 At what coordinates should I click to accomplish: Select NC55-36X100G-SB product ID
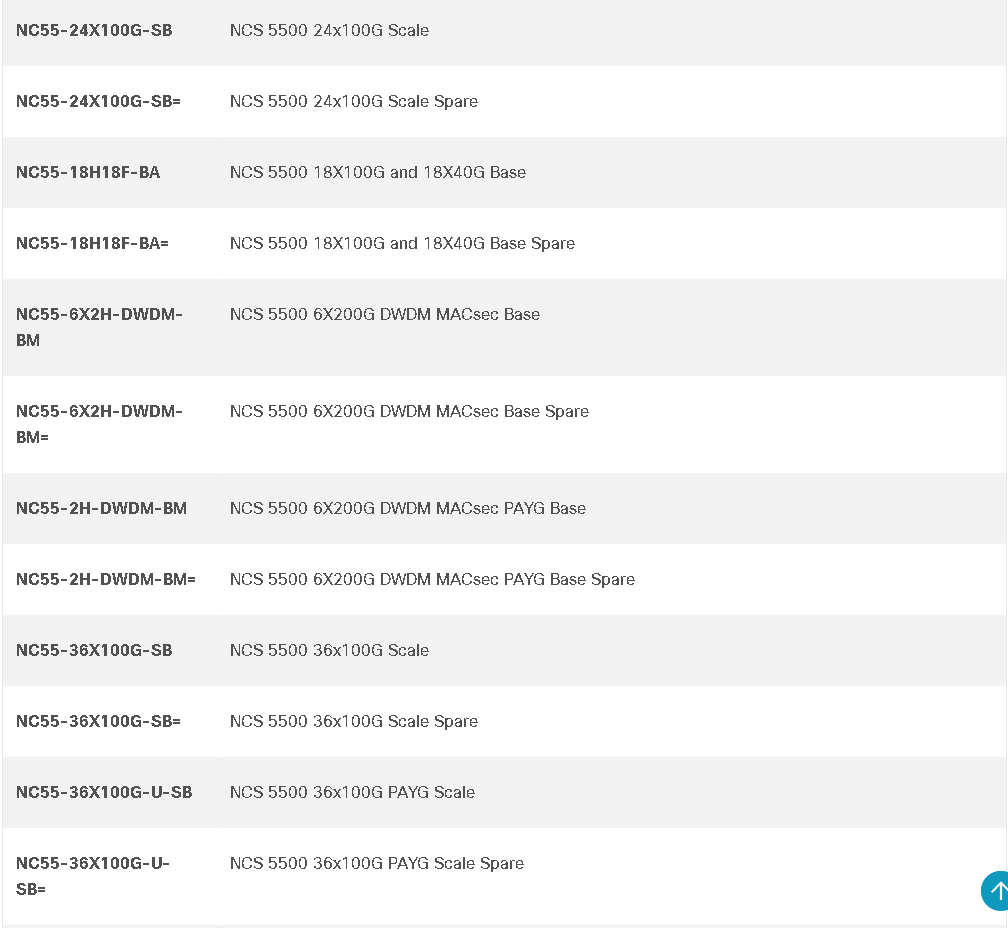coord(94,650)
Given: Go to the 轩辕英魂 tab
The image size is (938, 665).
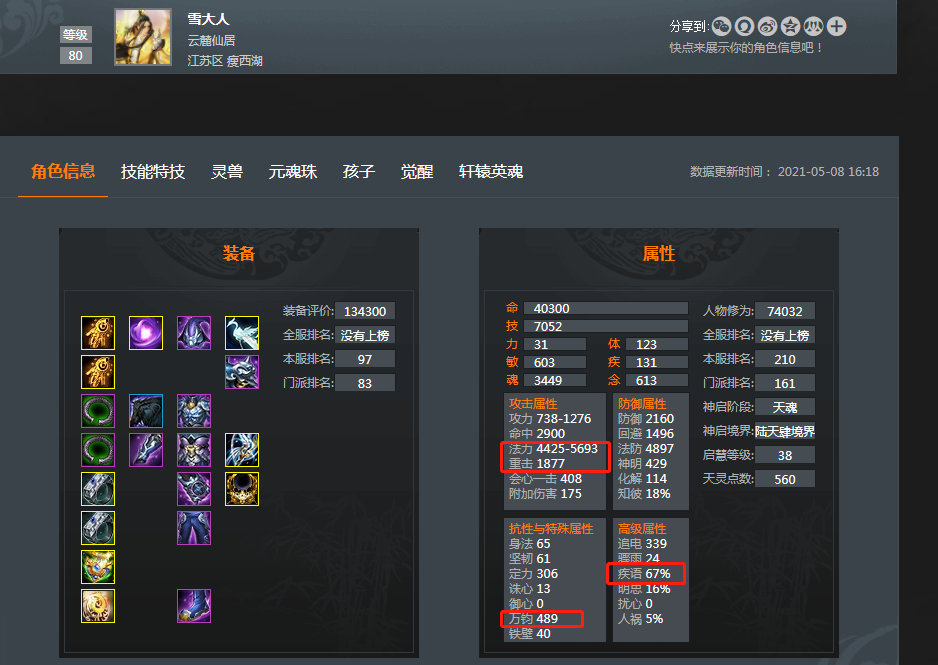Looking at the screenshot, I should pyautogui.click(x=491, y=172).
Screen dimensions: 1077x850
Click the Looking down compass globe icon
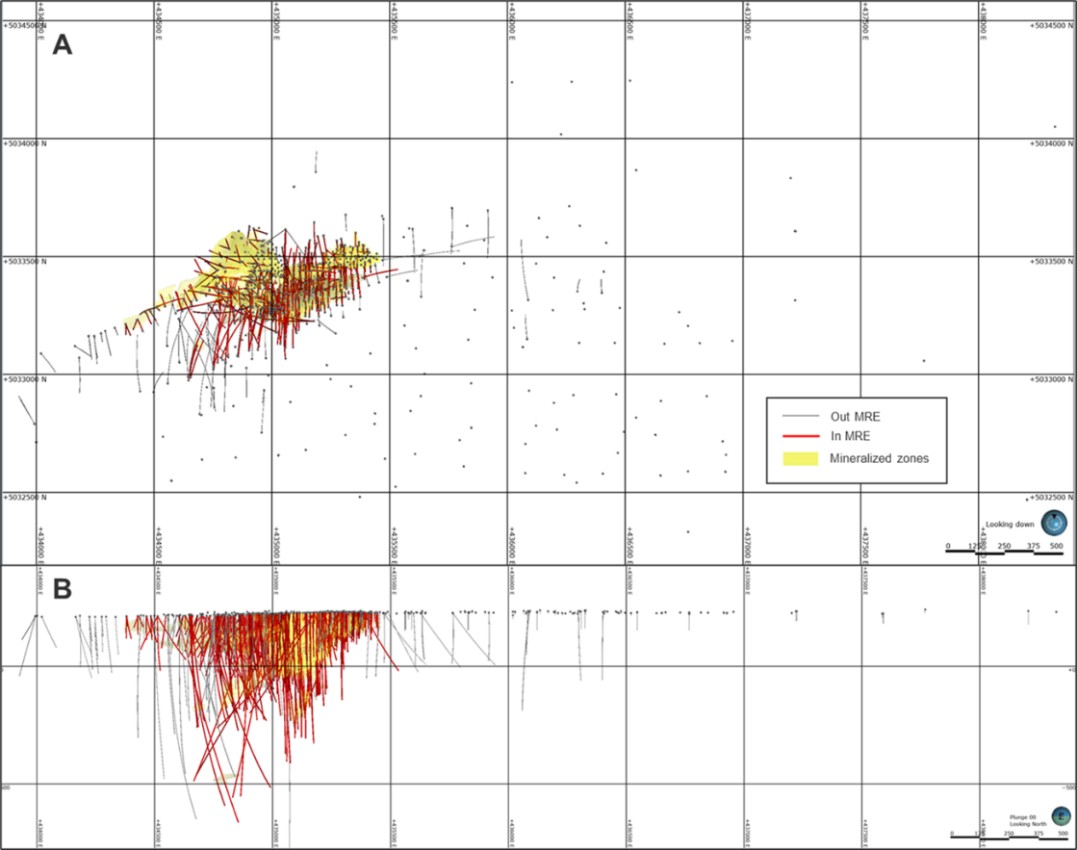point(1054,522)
#####
Output all of the entries verbatim, leaving out any images.

 At what coordinates should I click to accomplish: Select NC55-36X100G-SB product ID
coord(94,650)
Given: Go to the 轩辕英魂 tab
The image size is (938, 665).
Looking at the screenshot, I should pyautogui.click(x=491, y=172).
Screen dimensions: 1077x850
Click the Looking down compass globe icon
point(1054,522)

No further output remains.